### Texte de lecture
# # # #

La portée d'une décision du conseil de l'Ordre des Architectes
Présentation des faits 1
Le 29 septembre 2009, un restaurant charge une société d'une mission complète d'architecture relative à la transformation d'un immeuble en hôtel. En annexe au contrat, se trouve un document signé par les parties et intitulé « remise de prix » dans lequel sont détaillés le contenu de la mission de l'architecte ainsi que le mode de calcul et l'exigibilité de ses honoraires.
Plusieurs notes d'honoraires sont ensuite établies par l'architecte. Le maître de l'ouvrage paie celles-ci sans réserve.
Le 29 novembre 2010, l'organisme bancaire consulté par le maître de l'ouvrage en vue de l'obtention d'un prêt, lui fait savoir que le prêt sollicité est refusé.
Suite à cela, les parties envisagent une reconversion du projet en appartements, l'architecte ayant toutefois précisé au maître de l'ouvrage que les honoraires payés pour le projet d'hôtel ne pouvaient être purement et simplement reportés sur le projet d'appartements.
Le 20 décembre 2010, le maître de l'ouvrage décide de décharger totalement et définitivement l'architecte de la mission qui lui a été confiée et consulte le Conseil de l'Ordre des Architectes pour lui demander de fixer les honoraires de l'architecte.
Le Conseil de l'Ordre des Architectes fixe les honoraires dus à l'architecte et estime qu'il y a lieu à un remboursement d'un trop perçu au profit du maître de l'ouvrage. L'architecte refuse de rétrocéder les honoraires perçus et estime que la décision du Conseil de l'Ordre des Architectes ne constitue qu'un simple avis ne liant pas les parties.
Décision de la Cour d'appel de Liège
Selon la Cour d'appel de Liège, la décision du Conseil de l'Ordre a été rendue dans le cadre de l'article 18, alinéa 1er, de la loi du 26 juin 1963 créant un Ordre des Architectes lequel stipule que : « Le conseil de l'Ordre fixe le montant des honoraires à la demande conjointe des parties ».
Il résulte du terme « fixe », que le Conseil rend une décision qui a un caractère obligatoire, contrairement à la simple compétence d'avis prévue à l'alinéa 2 de l'article 18.

# # # #

### Données brutes
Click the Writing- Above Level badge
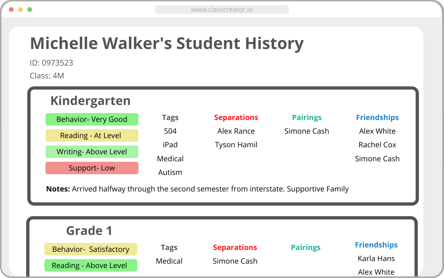This screenshot has height=278, width=444. tap(92, 152)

# # # #

### Travail demandé
Répondez aux questions suivantes d'après le texte de lecture.
1. Quel intitulé porte le document signé par les parties et joint en annexe au contrat ?
2. À quelle date l'organisme bancaire a-t-il fait savoir au maître de l'ouvrage que le prêt sollicité était refusé ?
3. Selon la Cour d'appel de Liège, de quel terme de l'article 18, alinéa 1er, résulte le caractère obligatoire de la décision du Conseil ?

### Réponse rédigée
1. Le document est intitulé « remise de prix ».
2. L'organisme bancaire a fait connaître ce refus le 29 novembre 2010.
3. Le caractère obligatoire résulte du terme « fixe ».